== Segment start ==
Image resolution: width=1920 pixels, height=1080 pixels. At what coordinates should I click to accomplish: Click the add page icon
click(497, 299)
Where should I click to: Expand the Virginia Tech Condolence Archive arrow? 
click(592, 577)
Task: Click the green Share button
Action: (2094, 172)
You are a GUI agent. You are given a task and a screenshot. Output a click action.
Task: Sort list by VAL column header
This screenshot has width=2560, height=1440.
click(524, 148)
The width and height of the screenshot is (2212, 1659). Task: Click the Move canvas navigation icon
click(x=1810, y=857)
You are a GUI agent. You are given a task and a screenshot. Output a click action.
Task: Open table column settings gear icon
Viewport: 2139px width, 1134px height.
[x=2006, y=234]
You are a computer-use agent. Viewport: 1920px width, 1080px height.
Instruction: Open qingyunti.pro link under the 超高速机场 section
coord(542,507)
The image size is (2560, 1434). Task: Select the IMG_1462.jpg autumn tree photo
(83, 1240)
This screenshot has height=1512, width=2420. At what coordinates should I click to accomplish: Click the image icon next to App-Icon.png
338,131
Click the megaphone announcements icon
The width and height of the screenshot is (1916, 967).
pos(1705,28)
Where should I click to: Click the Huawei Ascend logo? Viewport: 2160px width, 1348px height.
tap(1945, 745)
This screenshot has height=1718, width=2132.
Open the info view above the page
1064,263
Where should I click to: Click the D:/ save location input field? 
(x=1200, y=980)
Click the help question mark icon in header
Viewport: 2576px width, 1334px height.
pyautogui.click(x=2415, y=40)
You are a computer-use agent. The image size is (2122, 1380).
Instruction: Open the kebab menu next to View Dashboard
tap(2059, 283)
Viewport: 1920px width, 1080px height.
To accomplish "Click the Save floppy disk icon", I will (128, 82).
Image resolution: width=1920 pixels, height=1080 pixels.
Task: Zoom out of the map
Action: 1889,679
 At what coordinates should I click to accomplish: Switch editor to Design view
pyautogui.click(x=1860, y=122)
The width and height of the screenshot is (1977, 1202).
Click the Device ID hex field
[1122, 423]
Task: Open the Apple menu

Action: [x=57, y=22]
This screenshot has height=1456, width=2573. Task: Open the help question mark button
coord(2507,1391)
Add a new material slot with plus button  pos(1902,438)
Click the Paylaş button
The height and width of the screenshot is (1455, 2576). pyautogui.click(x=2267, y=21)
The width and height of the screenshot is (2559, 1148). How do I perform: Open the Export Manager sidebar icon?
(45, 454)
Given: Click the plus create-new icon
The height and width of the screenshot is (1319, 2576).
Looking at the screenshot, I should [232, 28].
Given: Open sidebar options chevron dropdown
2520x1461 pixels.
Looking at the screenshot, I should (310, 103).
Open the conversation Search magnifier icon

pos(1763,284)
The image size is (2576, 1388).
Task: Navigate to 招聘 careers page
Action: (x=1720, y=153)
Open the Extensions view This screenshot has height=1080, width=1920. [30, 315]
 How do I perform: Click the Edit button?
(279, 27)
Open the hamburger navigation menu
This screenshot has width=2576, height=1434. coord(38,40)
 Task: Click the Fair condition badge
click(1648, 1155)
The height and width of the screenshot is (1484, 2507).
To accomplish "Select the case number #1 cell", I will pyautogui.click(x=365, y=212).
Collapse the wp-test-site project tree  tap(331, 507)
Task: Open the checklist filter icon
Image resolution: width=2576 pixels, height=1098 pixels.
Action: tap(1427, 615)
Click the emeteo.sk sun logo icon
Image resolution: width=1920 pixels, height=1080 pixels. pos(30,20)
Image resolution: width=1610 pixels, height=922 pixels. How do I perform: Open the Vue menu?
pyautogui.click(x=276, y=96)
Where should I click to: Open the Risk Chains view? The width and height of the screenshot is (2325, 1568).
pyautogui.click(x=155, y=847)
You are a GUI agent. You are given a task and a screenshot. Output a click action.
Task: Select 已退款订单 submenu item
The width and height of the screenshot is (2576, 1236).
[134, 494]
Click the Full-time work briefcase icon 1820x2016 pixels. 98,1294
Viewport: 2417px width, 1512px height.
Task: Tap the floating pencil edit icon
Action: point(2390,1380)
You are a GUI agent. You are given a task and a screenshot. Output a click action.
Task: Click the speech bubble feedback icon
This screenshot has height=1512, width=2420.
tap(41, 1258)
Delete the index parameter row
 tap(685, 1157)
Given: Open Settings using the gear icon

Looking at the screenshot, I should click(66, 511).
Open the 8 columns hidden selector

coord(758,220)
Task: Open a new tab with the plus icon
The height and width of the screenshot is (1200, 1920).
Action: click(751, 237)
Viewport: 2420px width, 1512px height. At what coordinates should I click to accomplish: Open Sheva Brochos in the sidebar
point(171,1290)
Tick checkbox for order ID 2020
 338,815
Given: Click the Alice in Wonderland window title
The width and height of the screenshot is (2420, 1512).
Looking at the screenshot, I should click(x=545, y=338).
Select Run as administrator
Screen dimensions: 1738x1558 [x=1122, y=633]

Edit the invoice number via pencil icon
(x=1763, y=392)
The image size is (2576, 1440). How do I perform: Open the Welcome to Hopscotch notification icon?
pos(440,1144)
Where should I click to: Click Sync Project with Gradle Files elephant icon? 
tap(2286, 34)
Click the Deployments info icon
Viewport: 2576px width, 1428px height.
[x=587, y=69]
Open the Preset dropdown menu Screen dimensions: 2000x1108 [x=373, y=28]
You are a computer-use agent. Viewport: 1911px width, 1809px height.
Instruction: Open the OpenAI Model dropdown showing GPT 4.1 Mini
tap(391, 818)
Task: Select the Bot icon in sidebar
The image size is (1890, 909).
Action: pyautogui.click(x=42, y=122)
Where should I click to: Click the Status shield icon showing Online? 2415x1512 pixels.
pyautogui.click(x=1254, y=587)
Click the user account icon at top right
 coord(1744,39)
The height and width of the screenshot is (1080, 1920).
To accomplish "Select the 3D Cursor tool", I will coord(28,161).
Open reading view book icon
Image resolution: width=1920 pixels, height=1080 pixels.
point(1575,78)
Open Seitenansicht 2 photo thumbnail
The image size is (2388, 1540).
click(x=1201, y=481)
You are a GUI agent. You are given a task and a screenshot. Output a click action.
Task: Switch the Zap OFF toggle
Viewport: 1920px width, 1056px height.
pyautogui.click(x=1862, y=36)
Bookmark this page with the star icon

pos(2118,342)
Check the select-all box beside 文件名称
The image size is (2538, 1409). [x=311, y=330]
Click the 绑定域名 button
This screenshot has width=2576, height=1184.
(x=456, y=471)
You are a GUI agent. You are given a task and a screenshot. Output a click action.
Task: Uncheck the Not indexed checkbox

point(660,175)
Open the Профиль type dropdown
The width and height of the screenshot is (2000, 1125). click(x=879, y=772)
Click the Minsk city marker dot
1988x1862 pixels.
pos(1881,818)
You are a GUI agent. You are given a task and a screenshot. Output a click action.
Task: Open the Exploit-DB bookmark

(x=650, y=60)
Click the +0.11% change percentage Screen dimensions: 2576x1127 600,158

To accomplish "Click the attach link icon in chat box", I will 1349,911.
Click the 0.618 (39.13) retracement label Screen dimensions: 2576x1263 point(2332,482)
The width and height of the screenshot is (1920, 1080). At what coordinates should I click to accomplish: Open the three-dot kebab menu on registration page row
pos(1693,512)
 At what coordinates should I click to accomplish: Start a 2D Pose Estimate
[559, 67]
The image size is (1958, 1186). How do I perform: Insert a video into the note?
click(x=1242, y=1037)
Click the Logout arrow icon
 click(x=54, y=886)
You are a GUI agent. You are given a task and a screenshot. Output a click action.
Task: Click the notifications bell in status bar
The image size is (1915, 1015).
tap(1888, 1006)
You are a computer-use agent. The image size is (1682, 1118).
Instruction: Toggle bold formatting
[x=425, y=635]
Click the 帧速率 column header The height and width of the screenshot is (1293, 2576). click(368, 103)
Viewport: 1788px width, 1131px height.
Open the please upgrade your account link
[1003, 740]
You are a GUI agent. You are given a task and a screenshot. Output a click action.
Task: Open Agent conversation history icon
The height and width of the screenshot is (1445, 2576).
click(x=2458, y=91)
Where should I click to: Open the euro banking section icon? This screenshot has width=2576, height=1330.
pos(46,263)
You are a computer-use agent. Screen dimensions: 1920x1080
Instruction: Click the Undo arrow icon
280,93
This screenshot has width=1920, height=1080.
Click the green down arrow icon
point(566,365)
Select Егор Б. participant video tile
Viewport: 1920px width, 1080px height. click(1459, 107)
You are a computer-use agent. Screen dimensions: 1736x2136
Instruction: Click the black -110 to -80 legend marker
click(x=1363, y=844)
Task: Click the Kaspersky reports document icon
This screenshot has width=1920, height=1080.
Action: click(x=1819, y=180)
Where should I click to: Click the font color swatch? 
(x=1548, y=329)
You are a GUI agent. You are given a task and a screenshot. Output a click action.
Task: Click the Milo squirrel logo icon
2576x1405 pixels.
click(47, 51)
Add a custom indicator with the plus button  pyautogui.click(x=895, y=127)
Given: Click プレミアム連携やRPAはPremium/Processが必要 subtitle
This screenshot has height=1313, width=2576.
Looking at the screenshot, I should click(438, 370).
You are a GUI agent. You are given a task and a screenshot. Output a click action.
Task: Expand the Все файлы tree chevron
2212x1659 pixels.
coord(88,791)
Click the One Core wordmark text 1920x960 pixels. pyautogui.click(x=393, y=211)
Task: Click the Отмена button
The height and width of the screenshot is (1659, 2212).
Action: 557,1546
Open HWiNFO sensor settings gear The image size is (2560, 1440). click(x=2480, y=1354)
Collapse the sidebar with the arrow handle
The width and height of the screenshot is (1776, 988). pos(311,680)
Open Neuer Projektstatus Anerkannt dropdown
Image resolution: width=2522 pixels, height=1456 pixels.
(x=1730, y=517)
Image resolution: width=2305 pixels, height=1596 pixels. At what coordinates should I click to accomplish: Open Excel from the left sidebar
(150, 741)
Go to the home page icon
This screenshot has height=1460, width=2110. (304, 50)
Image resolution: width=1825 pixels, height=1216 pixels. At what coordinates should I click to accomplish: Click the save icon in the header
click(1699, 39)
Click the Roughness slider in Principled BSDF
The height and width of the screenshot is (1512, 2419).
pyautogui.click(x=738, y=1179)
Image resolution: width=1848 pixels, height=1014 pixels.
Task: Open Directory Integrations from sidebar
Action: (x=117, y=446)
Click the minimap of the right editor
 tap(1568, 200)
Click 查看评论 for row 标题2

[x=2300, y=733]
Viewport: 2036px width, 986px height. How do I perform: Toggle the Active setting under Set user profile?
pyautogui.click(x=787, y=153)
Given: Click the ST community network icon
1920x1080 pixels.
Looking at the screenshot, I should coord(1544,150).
== Segment end ==
EXERCISE OBJECTIVE:
In the data above, find the line with "Task: Open the Exploit-DB bookmark" and the line with "Task: Click the Kaspersky". Retype both, plus every line between them, exactly.

PROBLEM SOLUTION:
Task: Open the Exploit-DB bookmark

(x=650, y=60)
Click the +0.11% change percentage Screen dimensions: 2576x1127 600,158

To accomplish "Click the attach link icon in chat box", I will 1349,911.
Click the 0.618 (39.13) retracement label Screen dimensions: 2576x1263 point(2332,482)
The width and height of the screenshot is (1920, 1080). At what coordinates should I click to accomplish: Open the three-dot kebab menu on registration page row
pos(1693,512)
 At what coordinates should I click to accomplish: Start a 2D Pose Estimate
[559, 67]
The image size is (1958, 1186). How do I perform: Insert a video into the note?
click(x=1242, y=1037)
Click the Logout arrow icon
 click(x=54, y=886)
You are a GUI agent. You are given a task and a screenshot. Output a click action.
Task: Click the notifications bell in status bar
The image size is (1915, 1015).
tap(1888, 1006)
You are a computer-use agent. The image size is (1682, 1118).
Instruction: Toggle bold formatting
[x=425, y=635]
Click the 帧速率 column header The height and width of the screenshot is (1293, 2576). click(368, 103)
Viewport: 1788px width, 1131px height.
Open the please upgrade your account link
[1003, 740]
You are a GUI agent. You are given a task and a screenshot. Output a click action.
Task: Open Agent conversation history icon
The height and width of the screenshot is (1445, 2576).
click(x=2458, y=91)
Where should I click to: Open the euro banking section icon? This screenshot has width=2576, height=1330.
pos(46,263)
You are a computer-use agent. Screen dimensions: 1920x1080
Instruction: Click the Undo arrow icon
280,93
This screenshot has width=1920, height=1080.
Click the green down arrow icon
point(566,365)
Select Егор Б. participant video tile
Viewport: 1920px width, 1080px height. click(1459, 107)
You are a computer-use agent. Screen dimensions: 1736x2136
Instruction: Click the black -110 to -80 legend marker
click(x=1363, y=844)
Task: Click the Kaspersky reports document icon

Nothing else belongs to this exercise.